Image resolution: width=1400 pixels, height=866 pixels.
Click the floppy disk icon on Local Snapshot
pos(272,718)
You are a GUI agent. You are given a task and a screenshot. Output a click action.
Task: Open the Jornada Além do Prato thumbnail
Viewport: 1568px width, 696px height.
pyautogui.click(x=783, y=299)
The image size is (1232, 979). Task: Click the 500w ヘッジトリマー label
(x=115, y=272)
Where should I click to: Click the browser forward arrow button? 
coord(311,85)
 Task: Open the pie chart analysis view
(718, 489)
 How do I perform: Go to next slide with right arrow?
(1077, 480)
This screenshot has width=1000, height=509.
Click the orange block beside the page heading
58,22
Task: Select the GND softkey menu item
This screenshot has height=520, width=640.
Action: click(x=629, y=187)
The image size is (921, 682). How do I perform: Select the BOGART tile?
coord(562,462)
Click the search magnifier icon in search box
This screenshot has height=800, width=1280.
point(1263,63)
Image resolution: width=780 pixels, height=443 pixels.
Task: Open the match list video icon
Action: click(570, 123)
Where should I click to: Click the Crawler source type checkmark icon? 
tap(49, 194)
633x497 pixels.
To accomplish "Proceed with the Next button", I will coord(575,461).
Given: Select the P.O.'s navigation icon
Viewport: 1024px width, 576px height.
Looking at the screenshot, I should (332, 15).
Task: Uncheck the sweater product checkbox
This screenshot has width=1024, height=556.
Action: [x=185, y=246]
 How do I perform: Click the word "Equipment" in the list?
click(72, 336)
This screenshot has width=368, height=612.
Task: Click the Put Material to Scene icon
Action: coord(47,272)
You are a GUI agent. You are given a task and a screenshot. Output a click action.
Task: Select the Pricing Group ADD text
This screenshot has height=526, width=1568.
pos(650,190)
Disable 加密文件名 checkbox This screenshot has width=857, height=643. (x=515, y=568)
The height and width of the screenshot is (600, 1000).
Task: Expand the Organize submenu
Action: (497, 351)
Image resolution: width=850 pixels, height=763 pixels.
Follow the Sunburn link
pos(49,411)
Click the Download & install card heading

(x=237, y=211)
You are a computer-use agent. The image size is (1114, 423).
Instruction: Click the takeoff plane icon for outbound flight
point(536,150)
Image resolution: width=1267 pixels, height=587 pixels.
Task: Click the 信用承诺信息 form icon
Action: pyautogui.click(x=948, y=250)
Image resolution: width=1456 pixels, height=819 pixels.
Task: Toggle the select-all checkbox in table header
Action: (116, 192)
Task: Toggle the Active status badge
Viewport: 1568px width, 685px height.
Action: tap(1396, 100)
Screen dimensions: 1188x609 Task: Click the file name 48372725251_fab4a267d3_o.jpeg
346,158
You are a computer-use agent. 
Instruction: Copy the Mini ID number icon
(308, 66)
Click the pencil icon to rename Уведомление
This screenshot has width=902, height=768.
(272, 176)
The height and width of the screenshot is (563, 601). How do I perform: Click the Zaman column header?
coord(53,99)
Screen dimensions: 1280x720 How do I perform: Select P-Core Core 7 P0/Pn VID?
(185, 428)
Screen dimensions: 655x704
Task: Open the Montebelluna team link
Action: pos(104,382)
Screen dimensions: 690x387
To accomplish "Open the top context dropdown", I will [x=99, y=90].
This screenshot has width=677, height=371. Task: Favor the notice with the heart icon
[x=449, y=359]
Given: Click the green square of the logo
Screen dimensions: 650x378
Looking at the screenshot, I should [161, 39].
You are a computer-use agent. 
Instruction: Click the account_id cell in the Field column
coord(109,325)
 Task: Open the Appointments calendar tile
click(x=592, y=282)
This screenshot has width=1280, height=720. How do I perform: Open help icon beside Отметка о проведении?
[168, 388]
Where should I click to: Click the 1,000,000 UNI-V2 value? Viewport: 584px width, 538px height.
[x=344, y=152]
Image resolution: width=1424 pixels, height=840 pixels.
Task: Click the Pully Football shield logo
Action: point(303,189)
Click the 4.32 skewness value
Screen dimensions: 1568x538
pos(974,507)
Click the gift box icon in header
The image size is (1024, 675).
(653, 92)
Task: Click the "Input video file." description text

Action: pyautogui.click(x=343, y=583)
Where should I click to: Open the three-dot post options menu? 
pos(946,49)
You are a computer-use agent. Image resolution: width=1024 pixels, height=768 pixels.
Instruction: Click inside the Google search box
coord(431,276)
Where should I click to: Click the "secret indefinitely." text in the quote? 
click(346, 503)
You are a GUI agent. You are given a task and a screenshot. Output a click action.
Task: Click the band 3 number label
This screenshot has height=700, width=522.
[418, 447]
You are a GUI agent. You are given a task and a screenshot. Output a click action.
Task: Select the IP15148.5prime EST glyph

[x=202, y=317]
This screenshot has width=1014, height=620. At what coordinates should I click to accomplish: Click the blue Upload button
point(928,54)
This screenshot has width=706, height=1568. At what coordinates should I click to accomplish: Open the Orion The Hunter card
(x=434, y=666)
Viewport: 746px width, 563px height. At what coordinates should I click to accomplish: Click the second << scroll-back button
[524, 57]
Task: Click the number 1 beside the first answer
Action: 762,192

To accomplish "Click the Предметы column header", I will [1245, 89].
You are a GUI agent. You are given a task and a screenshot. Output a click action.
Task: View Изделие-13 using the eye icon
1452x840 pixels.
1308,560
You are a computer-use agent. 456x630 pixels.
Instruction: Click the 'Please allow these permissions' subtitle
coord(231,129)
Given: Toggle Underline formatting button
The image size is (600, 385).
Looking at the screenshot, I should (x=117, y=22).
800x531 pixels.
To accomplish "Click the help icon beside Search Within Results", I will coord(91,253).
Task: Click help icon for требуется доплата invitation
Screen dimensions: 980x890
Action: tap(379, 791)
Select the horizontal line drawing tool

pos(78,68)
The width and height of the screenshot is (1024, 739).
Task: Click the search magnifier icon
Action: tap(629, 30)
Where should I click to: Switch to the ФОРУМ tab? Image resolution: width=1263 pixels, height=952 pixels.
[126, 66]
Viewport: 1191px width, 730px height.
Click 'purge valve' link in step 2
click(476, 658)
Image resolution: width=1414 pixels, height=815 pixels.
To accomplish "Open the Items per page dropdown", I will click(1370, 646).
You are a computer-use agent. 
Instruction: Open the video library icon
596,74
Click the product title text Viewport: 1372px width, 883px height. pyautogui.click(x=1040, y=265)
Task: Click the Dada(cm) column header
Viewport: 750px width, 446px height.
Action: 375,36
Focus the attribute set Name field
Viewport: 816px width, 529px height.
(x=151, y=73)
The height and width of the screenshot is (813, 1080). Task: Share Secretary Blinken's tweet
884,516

===============

**WHAT THE TASK REQUIRES**
Your answer must be a single number: the count of lines in the records above that contain "dropdown".

**WRITTEN RESPONSE**
2